--- start PASSAGE ---
Step 2:: Rearrange the equation for the magnitude of electric field and solve for rmag.

[math]\displaystyle{ E_{mag}= \frac{1}{4 \pi \epsilon_0 } \frac{q}{r_{mag}^2} }[/math]

[math]\displaystyle{ r_{mag}^2= \frac{1}{4 \pi \epsilon_0 } \frac{q}{ E_{mag}} }[/math]

[math]\displaystyle{ r_{mag}^2= \frac{1}{4 \pi \epsilon_0 } \frac{2nC}{ 9381} }[/math]

[math]\displaystyle{ r_{mag}^2= .00192 }[/math]

[math]\displaystyle{ r_{mag}= .04m }[/math]

Step 3: Find the direction of the electric field

Because the source charge is negative, [math]\displaystyle{ \hat r }[/math] [math]\displaystyle{ =-\hat E }[/math]

[math]\displaystyle{ \hat E }[/math] [math]\displaystyle{ = E/ E_{mag} }[/math]

[math]\displaystyle{ \hat E }[/math] [math]\displaystyle{ = (\lt 5.5*10^3, -7.6*10^3, 0\gt / 9381) N/C }[/math]

[math]\displaystyle{ \hat r }[/math] [math]\displaystyle{ =-\hat E }[/math] = <-.56, .81,0>

Step 4:






Connectedness

1.How is this topic connected to something that you are interested in?

I am very interested in the idea of forces and how objects interact with each other. After you calculate the Electric Field you can easily find the Electric Force one particle exerts on another.
--- end PASSAGE ---
--- start DATA EXCERPT ---
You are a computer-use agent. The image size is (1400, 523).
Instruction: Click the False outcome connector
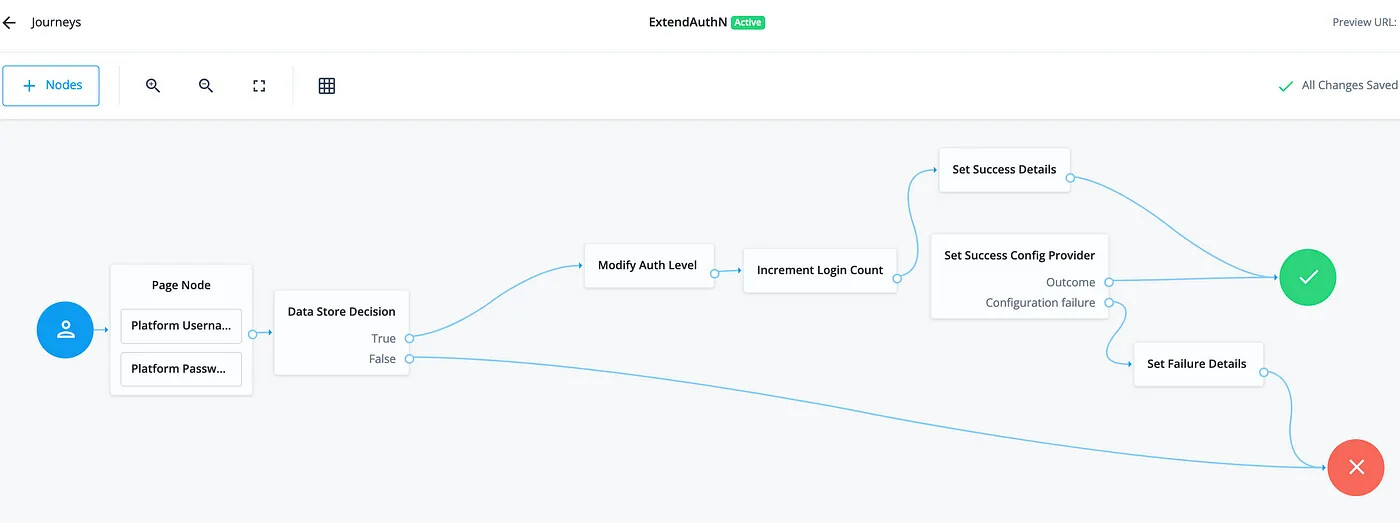[410, 358]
--- end DATA EXCERPT ---
CHALLENGES:
(A) Reproduce the electric field passage from "1.How is this" to "exerts on another.".
(B) Answer these about the electric field passage:
(i) What does Step 3 set out to find?
(ii) Because the source charge is negative, what does r-hat equal?
(iii) What does the writer say you can easily find after calculating the Electric Field?
(C) Carry on the electric field passage, beginning right after its final sentence.
The material has no connection to the electric field passage.

EXPECTED RESULTS:
(A)
1.How is this topic connected to something that you are interested in?

I am very interested in the idea of forces and how objects interact with each other. After you calculate the Electric Field you can easily find the Electric Force one particle exerts on another.

(B)
(i) The direction of the electric field.
(ii) The negative of E-hat.
(iii) The Electric Force one particle exerts on another.

(C)
2.How is it connected to your major?

I am a CompE major and so Electric Fields have to do with my major because when you integrate them with respect to dL, and swap the sign, you get potential difference(voltage), which is very important in circuits. As ECE majors take circuits classes, this topic is relevant to me.

3.Is there an interesting industrial application?

An interesting application is that electric fields of point charges can be used to find forces. Then you can predict the motion of various particles by the forces acting on them.

History

In the 1780s a French scientist named Charles Coulomb published many scientific papers on electricity and magnetism. While doing experiments, Coulomb had discovered an inverse square relationship between the amount of electric field and the distance between two particles and the electric field pointed in a line between the particles.

Also, he discovered that the charge of an particle (ie. positive or negative) determined the direction of the electric field (either a repulsion or attraction).

From these observations, as well as the use of fundamental constants, the equation of the electric field due to a point charge was created.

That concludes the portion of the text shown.